┌─ Source

But he would also tip off a commercial radio station, so that people knew they could come to the tavern at Greenleaf and Ravenswood to join their friends from the cab company. It was good publicity for the business, he said.

It was a cop bar, but Jimmy had opened up half of it for us. The cops generally lined up on one side of the racetrack-shaped bar, and we took the other. Christmas in July was the only night in which that formation was significantly disturbed.

The cops liked the party, and they tolerated the cab drivers. That was probably because of Jimmy, an ex-con who wore his history like a badge of honor.

“I did a lot of robbing,” he often growled to detractors. “But whether I used a gun or a pen, I always looked them in the eye.”

He stopped saying that in my presence after I finally told him I couldn’t see how such a rule made stealing any more ethical. But first, he schooled me. He said almost everybody has dishonest moments, so we all should draw some lines we won’t cross, because if we don’t, everything will get really out of hand.

I think the cops appreciated his kind of criminal, because most of the others seemed more unpredictable.

And some of them liked the party, too, because of where it wasn’t: their homes. Their jobs tended to drive them to drink, and the drinking tended to drive them out of the house.

Spouses sometimes came to the tavern, but many of them were cops, too. I remember a couple of times when they actually shot at each other there.

Luckily, they were impaired.

The cabdrivers’ Christmas party was supposed to take the place not of a family get-together, but of an office Christmas party.

The cops all had real holiday parties in December, just like most American workers.  Ours was different from them in more than timing.

For instance, office parties are often dysfunctional events that reflect and expose the problems festering in the office. The animosities that build up in the hothouse environment of a business can, notoriously, explode upon the introduction of intoxicants.

Some of the cabdrivers had their problems with each other, but they weren’t cooped up with each other. Any time they wanted, they could walk away from the car and the radio and take in the landscape of wherever they had wound up.

└─
┌─ Material

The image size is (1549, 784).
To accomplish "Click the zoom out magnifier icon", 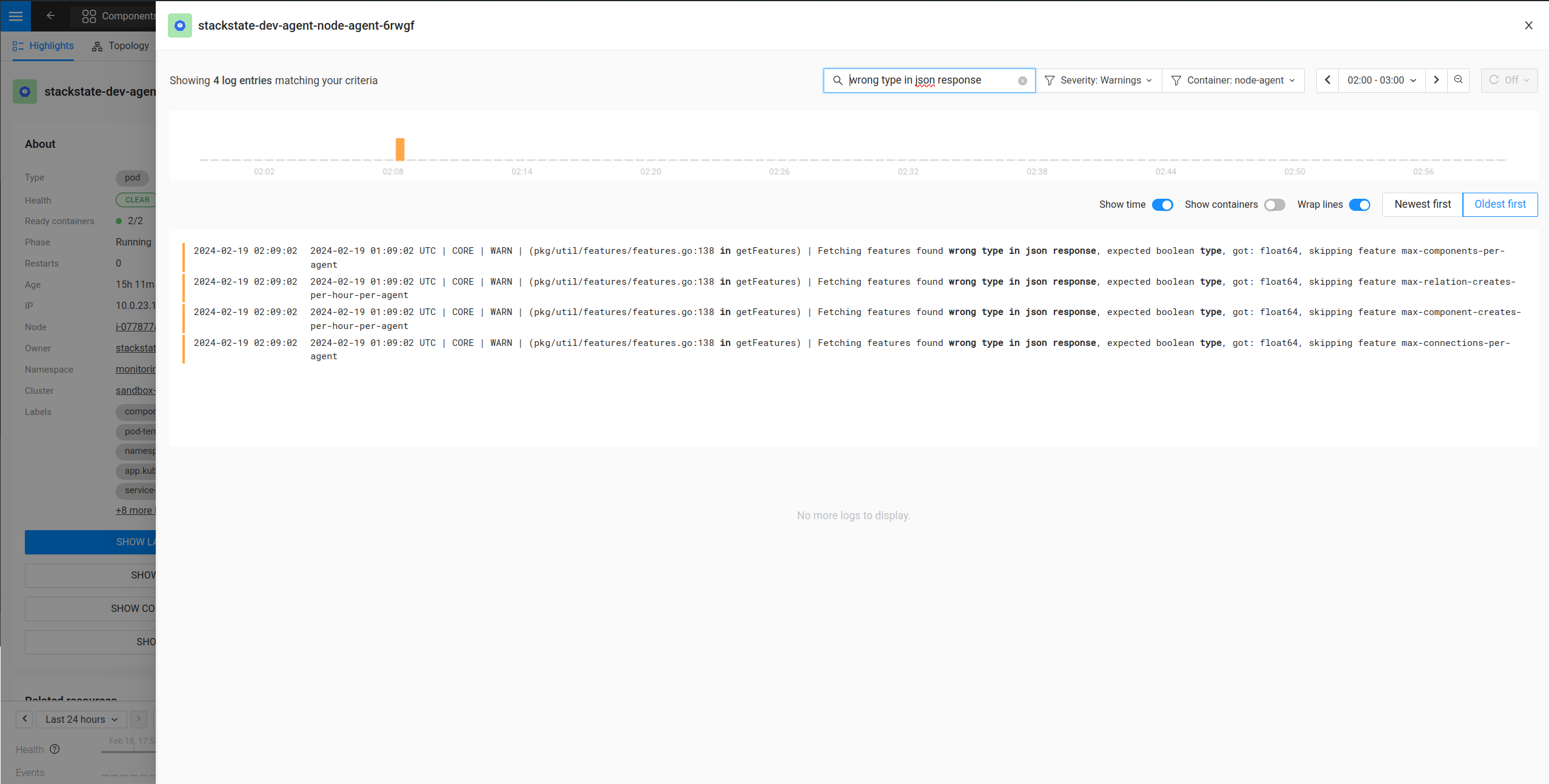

└─

Instructions -
1) From the tavern account, quote the stretch from "Luckily, they were" through "had wound up.".
2) Turn the paragraph of the tavern account that begins "It was a cop bar" into a short bulleted list that keeps its main facts.

Responses per task -
1)
Luckily, they were impaired.

The cabdrivers’ Christmas party was supposed to take the place not of a family get-together, but of an office Christmas party.

The cops all had real holiday parties in December, just like most American workers.  Ours was different from them in more than timing.

For instance, office parties are often dysfunctional events that reflect and expose the problems festering in the office. The animosities that build up in the hothouse environment of a business can, notoriously, explode upon the introduction of intoxicants.

Some of the cabdrivers had their problems with each other, but they weren’t cooped up with each other. Any time they wanted, they could walk away from the car and the radio and take in the landscape of wherever they had wound up.

2)
- It was a cop bar, but Jimmy opened half of it to the cab drivers.
- The cops usually lined up on one side of the racetrack-shaped bar, and the drivers took the other.
- Christmas in July was the only night that arrangement was significantly disturbed.